There are oral contraceptives available as well that are very effective in preventing pregnancy. These however, do not protect against sexually transmitted diseases. An oral contraceptive is a pill that is taken daily which uses hormones to prevent pregnancy. If used correctly, the pill is 97-99% effective.

As with any drug, there are side effects that come along with pill usage. Most of these side effects are mild. Some side effects include weight changes, nausea, irritability and breast tenderness. Even though these aren’t severe, they can be avoided altogether. Today there are numerous varieties of pills on the market. Talk to your doctor and find out which is best for you. Again, while oral contraceptives are effective against preventing pregnancy, they do not work against contracting sexually transmitted diseases. If you are not sure that your partner is free of disease, you should consider using another form of safe sex method as a back up to prevent these diseases.

If you want to avoid pregnancy and sexually transmitted diseases, it is best to take all the measure you can to practice safe sex. So while abstinence is the only 100% effective method against pregnancy and sexually transmitted diseases, there are other options out there to explore that offer good benefits. Monogamy is effective in protection against sexually transmitted diseases, while condoms and birth control pills are effective against unwanted pregnancies.

Safer Sex (“Safe Sex”) at a Glance can reduces our risk of getting a sexually transmitted disease (STD), using condoms makes vaginal or anal intercourse safer sex, using condoms or other barriers makes oral sex safer sex, having sex play without intercourse can be even safer sex, and safer sex can be very pleasurable and exciting.

CONCLUSION

As a conclusion the major change in the discourse about sex is the uncoupling of sex from marriage. As sexual gratification became accepted as an end in itself, people began to challenge the belief that intimate sexual activity should be limited to marriage. A liberal discourse emerged, which argued that sexual intimacy involving consenting people who are not married nor planning to marry is acceptable. In the 1970s, some argued that extramarital sexual intimacy is acceptable if the spouse approves (O’Neill and O’Neill 1972). This discourse led to expansion of available sexual lifestyles, including nonmarital relationships, cohabitation, and open marriage.

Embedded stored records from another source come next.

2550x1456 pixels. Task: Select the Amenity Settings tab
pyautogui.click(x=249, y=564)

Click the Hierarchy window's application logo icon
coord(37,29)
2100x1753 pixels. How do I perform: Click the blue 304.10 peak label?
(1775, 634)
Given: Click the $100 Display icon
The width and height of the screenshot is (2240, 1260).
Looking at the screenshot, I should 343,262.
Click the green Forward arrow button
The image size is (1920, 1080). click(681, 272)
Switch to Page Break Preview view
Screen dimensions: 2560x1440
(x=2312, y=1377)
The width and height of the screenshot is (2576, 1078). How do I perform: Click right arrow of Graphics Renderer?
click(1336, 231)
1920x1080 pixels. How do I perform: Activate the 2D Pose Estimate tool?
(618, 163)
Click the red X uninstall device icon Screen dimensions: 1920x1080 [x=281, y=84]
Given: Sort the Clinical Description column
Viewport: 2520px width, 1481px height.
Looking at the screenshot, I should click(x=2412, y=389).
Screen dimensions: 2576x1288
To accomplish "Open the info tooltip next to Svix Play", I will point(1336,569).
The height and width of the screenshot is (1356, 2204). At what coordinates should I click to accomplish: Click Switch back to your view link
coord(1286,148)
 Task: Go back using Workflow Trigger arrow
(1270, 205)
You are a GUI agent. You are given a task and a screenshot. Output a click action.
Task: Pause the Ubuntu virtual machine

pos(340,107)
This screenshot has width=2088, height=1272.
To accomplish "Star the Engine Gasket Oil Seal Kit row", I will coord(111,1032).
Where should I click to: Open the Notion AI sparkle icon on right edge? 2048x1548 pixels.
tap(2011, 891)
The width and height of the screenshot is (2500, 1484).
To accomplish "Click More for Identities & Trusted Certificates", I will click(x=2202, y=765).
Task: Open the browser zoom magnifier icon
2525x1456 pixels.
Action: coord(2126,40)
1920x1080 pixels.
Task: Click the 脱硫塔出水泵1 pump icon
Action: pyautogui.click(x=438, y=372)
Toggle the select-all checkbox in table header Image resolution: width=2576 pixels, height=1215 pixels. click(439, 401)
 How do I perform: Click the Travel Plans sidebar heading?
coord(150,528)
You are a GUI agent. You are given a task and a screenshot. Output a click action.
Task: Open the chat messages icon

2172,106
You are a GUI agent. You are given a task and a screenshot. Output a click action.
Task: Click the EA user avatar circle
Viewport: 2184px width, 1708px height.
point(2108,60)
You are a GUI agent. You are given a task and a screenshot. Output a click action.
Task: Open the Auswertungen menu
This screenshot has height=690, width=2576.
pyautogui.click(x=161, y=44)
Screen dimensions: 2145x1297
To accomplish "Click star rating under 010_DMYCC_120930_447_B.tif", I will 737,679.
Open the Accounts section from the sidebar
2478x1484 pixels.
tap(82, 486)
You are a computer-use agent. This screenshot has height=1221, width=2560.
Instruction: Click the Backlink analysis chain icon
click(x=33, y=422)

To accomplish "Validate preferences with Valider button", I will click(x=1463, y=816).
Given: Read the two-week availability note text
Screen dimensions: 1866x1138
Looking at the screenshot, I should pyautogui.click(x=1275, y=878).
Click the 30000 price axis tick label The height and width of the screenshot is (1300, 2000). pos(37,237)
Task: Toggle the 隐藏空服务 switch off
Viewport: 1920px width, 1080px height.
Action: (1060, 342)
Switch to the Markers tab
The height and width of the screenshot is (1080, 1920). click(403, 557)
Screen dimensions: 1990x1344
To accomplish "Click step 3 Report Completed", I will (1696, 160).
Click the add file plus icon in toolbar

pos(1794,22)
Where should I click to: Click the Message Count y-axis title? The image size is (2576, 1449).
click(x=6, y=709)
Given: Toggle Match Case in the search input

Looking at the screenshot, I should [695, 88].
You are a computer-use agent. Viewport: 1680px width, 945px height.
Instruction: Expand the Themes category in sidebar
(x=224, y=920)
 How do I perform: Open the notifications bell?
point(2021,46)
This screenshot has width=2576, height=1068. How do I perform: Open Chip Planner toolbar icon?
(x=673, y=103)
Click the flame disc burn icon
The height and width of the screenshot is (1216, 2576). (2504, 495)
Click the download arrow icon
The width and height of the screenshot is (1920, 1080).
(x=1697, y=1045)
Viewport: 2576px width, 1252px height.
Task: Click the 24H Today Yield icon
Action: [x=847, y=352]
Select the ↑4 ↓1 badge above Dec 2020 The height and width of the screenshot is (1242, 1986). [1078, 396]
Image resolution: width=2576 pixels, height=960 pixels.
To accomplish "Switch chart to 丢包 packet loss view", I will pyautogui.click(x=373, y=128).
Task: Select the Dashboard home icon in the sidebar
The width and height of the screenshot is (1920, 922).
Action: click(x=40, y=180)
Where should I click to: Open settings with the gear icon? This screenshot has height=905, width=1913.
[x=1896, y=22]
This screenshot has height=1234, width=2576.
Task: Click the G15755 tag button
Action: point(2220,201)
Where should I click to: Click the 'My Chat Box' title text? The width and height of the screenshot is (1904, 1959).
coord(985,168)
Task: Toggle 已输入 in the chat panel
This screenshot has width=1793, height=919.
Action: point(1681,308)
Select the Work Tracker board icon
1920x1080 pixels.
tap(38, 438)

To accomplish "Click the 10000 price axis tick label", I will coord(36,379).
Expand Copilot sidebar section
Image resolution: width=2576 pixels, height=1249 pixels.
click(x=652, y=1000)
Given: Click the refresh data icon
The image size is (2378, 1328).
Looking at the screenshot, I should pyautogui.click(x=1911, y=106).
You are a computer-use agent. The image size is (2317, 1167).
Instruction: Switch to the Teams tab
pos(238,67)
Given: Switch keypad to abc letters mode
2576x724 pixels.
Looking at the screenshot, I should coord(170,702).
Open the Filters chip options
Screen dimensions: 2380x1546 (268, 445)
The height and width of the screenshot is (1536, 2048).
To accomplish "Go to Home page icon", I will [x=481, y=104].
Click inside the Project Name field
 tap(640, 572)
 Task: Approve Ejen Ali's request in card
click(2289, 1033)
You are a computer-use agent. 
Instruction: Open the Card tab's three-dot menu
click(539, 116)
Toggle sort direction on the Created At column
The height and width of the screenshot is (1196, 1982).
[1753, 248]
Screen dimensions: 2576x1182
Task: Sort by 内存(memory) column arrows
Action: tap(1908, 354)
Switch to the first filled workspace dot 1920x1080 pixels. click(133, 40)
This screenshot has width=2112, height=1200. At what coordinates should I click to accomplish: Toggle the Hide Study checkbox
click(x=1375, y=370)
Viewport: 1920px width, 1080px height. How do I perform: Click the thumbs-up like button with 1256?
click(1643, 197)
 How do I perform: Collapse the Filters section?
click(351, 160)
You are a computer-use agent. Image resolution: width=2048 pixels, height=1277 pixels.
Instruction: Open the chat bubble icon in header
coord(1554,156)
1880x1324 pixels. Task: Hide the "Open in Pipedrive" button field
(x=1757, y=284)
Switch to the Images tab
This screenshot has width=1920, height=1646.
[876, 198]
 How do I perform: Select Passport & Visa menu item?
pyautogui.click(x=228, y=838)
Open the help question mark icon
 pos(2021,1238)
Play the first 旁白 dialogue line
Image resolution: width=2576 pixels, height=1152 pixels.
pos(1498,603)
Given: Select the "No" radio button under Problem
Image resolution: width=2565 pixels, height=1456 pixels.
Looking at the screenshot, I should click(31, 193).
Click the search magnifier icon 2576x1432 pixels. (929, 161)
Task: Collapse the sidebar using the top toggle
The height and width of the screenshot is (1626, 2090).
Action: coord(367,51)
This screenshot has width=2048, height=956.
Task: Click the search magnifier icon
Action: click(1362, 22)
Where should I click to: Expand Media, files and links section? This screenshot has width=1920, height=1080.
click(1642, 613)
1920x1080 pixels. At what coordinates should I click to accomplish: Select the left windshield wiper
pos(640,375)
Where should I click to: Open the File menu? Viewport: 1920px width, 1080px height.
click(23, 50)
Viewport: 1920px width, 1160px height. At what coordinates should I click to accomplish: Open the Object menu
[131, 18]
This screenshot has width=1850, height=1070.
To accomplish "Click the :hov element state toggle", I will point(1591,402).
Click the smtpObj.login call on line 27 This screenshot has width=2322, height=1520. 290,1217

Since the mid-1960s, in the United States and elsewhere in the West, a minority discourse has developed that separates sex from love. According to this view, engaging in sexual intimacy for physical pleasure, or to express affection for one’s partner, is legitimate. This discourse is the basis of a best-selling sexual advice book of the 1970s, The Joy of Sex (Comfort 1972), and its sequel, The New Joy of Sex (Comfort 1991). This discourse views male and female as essentially equal in sexual potential and in the right to sexual gratification. It challenges the double standard that sexual intimacy outside marriage or a committed relationship is acceptable for men but not for women. This discourse is consistent with the view that sex need not be limited to heterosexual couples. Thus, it facilitated the movement toward acceptance of casual heterosexual and homosexual contacts and living in committed gay and lesbian relationships.

The most visible change in the United States and other Western cultures since the mid-1970s is the increasing explicitness of public discourse about sexuality. Explicit sexual representations are found in newspapers, magazines, novels, and films. The individual’s desire for sexual fulfillment is used to sell lipstick, colognes, beer, clothing, travel, and automobiles. Personal advertisements, singles magazines, and dating services cater to the desire to find the (nearly) perfect spouse or the perfect sexual partner. The sex industry provides lubricants, vibrators, erotic clothing, and explicit videos to people seeking sexual fulfillment. Thus, stimuli associated with arousal are almost everywhere, creating a culture in which the sexual is ever-present. This sexualization of the culture undoubtedly contributes to the occurrence of sexual activity in places and among persons formerly prohibited.